Dawson, however, seems justified in expecting a conference on ‘everyday multiculturalisms’ to use everyday language. It’s unfortunate that the ‘everyday language’ of academia can be so impenetrable. Speaking as a (just about to submit) Phd candidate with quite a few years as a postgraduate researcher under my belt, I do actually think that it is a little naïve for a postgrad to expect an academic conference to use un-academic discourse. I mean, these are complex issues that we are dealing with, and at times we need complex language and conceptual tools to put them together or take them apart.

I wonder, though, if Dawson is a journalism student, rather than a cultural studies student, and has perhaps run into one of the most irritating stumbling blocks in world of ‘media studies’? I remember a one-day conference I attended in Brisbane in the early days of my MA (1998? 1999?) called Media Wars where I first ran into Keith Windshuttle, and was infuriated by his nasty attacks on my (then and now) hero Graybags Turner – it wasn’t the nicest introduction to the tensions between journalism and cultural studies.

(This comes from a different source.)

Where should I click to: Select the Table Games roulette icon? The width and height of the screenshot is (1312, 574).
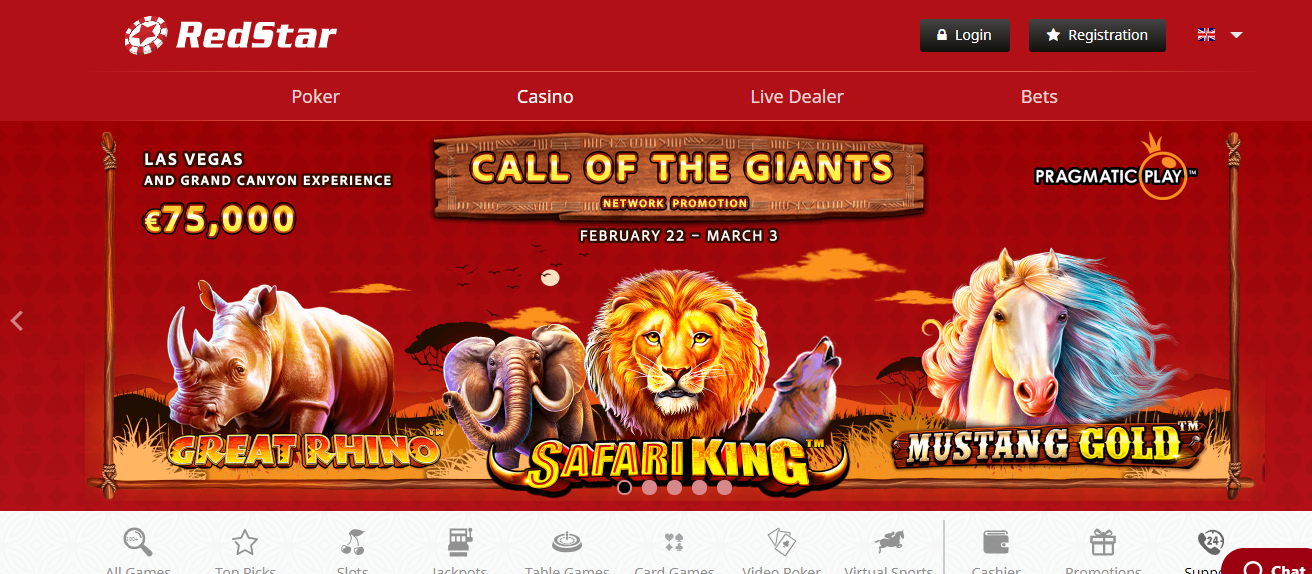[567, 542]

Though my impression that journalism (as the old kid on the block) seemed particularly threatened by media and cultural studies remains (or perhaps that was just Windshuttle’s problem with Turner… threatened by his gentle manner? His friendliness? Or perhaps his stone-washed jeans?*). It seems to me that there are many journalists and journalism academics who have a great deal of trouble with the methods and language of cultural studies. Not trouble in that they don’t understand it or aren’t capable of understanding it, but trouble in that it signifies a profound deviation from traditional quantifiable approaches to the media that sits so uneasily with many workers in the field.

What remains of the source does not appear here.